(Beginning of Entries supplied)
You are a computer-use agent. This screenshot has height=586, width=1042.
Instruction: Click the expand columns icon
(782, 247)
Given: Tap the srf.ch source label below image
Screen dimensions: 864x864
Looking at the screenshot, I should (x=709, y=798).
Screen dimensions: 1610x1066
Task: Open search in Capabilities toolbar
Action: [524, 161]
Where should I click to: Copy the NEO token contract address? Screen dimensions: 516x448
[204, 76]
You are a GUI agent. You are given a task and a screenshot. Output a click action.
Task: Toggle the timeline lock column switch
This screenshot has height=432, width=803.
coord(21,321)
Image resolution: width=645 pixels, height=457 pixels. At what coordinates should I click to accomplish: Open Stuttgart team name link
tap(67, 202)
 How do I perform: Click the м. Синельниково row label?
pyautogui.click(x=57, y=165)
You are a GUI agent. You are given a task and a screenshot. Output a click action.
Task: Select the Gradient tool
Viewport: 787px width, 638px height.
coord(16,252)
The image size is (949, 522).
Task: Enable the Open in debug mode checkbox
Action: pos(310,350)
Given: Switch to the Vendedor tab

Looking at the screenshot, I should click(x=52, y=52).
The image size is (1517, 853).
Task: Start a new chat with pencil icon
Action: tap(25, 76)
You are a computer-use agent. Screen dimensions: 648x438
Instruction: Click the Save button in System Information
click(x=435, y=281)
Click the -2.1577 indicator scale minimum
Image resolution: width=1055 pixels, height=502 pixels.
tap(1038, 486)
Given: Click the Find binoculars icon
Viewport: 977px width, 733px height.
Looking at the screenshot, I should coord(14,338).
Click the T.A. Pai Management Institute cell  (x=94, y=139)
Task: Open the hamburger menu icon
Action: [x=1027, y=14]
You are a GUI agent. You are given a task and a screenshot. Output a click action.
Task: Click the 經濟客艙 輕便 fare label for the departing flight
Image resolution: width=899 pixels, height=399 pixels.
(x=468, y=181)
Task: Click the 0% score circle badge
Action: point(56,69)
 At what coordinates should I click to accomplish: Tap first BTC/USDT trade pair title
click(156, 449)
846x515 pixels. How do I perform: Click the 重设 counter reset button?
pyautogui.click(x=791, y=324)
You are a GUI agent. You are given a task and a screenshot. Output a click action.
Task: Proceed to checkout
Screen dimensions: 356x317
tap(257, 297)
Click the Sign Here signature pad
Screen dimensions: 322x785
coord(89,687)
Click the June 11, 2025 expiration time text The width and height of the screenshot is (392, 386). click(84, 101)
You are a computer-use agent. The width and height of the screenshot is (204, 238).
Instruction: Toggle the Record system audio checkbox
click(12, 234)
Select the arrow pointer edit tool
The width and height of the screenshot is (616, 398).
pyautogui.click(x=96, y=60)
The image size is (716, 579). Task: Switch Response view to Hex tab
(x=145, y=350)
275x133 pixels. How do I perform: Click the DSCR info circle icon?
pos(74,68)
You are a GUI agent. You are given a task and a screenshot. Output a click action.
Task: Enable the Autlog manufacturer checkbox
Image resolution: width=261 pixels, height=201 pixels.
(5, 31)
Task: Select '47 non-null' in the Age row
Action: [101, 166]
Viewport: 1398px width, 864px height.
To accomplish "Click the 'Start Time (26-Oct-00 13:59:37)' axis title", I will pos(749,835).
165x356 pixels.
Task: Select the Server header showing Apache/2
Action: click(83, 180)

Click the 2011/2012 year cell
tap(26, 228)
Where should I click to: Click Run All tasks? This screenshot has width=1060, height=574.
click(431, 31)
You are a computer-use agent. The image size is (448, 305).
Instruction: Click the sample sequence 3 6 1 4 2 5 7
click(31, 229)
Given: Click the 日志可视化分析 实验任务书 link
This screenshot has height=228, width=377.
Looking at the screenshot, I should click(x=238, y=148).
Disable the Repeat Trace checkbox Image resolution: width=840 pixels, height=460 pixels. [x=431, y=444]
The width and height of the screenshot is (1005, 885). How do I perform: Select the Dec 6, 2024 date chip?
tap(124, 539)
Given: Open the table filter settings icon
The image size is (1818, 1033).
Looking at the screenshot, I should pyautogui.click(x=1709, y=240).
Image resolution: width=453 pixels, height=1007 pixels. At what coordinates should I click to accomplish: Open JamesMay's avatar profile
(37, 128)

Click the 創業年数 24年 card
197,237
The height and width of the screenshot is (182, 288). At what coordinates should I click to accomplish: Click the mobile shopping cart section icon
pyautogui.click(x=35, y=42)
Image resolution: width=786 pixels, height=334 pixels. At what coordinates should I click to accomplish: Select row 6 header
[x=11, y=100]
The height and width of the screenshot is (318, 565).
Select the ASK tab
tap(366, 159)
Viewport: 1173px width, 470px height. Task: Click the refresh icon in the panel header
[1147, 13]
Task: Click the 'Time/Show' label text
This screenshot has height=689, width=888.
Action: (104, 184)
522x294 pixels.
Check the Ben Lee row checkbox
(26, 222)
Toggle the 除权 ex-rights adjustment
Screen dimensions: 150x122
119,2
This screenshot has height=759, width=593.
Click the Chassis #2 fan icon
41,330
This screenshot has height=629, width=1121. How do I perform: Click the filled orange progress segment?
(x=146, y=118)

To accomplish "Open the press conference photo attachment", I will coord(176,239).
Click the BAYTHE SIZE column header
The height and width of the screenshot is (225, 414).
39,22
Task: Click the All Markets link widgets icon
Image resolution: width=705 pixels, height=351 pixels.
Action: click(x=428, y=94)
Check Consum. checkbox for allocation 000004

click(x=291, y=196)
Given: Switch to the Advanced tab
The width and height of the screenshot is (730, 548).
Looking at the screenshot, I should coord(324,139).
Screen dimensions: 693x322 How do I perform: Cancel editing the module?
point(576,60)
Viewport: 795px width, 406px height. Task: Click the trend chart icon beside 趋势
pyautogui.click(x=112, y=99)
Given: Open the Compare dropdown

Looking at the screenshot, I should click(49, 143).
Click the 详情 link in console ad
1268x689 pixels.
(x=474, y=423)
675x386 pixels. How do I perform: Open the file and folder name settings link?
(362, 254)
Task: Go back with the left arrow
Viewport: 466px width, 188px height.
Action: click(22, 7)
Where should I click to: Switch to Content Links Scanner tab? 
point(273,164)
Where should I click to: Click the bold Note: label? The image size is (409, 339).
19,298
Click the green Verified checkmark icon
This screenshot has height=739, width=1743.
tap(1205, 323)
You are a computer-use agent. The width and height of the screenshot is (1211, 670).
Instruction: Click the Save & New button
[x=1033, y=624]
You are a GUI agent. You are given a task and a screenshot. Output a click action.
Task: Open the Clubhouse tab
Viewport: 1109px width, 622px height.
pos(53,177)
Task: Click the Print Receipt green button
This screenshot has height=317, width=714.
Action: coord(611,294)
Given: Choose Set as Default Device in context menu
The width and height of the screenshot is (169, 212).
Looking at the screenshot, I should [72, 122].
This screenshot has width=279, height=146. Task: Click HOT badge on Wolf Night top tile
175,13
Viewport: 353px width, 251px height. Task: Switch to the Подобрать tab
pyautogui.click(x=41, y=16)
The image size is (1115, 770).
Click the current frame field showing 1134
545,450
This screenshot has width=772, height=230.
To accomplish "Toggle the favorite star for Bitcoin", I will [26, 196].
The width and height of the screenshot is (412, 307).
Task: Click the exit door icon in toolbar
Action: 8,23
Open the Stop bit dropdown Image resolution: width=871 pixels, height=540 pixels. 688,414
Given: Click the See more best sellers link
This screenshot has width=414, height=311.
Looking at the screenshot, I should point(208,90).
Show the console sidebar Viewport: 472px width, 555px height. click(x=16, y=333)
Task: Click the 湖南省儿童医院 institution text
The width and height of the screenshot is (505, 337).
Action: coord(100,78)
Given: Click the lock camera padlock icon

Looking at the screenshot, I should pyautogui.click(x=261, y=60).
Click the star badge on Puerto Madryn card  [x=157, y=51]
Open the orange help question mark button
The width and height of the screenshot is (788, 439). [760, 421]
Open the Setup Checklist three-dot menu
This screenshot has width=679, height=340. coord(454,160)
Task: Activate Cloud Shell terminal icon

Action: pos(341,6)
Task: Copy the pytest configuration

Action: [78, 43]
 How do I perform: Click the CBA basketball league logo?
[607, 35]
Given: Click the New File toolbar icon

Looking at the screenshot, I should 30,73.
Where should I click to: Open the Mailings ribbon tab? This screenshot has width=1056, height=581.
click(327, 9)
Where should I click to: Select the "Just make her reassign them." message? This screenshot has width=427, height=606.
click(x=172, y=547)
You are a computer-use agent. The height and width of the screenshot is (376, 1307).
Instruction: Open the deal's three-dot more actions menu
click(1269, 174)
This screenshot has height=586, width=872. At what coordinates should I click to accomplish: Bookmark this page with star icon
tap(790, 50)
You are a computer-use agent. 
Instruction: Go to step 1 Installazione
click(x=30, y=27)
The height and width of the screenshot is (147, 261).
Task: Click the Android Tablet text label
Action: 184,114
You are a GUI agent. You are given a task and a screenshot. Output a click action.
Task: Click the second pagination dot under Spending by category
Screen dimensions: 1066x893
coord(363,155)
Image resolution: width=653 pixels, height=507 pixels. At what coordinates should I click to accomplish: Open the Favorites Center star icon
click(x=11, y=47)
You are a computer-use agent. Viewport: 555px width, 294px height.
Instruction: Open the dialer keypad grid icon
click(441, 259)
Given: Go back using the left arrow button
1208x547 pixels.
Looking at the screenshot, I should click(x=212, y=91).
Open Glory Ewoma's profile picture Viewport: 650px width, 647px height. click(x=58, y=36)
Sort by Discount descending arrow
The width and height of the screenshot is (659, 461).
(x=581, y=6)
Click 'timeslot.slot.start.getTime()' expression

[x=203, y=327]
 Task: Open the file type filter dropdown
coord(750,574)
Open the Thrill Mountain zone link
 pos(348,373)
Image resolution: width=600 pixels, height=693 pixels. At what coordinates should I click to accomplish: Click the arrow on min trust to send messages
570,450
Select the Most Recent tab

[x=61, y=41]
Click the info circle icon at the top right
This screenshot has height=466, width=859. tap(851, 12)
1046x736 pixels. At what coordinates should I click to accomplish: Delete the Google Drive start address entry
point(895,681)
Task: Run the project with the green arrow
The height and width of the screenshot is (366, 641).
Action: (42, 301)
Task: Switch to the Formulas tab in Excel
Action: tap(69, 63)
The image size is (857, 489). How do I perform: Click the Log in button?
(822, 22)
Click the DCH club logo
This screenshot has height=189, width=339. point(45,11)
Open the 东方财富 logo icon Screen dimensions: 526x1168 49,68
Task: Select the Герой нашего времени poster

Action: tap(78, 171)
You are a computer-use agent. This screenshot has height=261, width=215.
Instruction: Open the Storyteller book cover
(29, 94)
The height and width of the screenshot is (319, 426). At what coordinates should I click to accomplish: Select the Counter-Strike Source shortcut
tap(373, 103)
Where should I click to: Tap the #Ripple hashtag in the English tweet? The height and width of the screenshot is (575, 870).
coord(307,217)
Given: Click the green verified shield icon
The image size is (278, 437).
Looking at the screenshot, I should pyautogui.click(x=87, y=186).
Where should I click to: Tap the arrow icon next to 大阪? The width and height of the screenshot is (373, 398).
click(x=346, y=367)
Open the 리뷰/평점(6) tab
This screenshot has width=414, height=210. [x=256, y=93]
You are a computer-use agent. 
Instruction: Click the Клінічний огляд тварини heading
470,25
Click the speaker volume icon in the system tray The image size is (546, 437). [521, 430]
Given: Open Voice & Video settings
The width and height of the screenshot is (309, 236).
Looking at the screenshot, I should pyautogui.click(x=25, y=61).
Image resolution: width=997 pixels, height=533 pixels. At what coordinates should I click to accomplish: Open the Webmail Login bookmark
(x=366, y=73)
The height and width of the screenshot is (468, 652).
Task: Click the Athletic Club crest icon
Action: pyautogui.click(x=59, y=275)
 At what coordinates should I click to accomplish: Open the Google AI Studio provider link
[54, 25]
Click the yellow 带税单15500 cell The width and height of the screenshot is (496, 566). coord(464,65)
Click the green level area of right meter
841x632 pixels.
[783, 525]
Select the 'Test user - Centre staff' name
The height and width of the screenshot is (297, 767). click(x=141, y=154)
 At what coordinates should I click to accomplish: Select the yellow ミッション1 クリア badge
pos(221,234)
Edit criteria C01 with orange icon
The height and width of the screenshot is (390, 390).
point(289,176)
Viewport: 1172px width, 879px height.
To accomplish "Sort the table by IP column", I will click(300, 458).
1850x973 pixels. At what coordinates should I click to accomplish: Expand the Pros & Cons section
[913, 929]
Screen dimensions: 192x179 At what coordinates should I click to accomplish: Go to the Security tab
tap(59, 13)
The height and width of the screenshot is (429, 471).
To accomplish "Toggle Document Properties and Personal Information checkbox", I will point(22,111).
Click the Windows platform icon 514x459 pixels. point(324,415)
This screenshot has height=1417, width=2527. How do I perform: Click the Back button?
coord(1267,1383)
(End of Entries supplied)
## Work instruction
Start with the line above that contains "The image size is (1115, 770)." and end with the line that contains "Given: Click the See more best sellers link". Write out those lines exactly, and only those.

## Task result
The image size is (1115, 770).
Click the current frame field showing 1134
545,450
This screenshot has width=772, height=230.
To accomplish "Toggle the favorite star for Bitcoin", I will [26, 196].
The width and height of the screenshot is (412, 307).
Task: Click the exit door icon in toolbar
Action: 8,23
Open the Stop bit dropdown Image resolution: width=871 pixels, height=540 pixels. 688,414
Given: Click the See more best sellers link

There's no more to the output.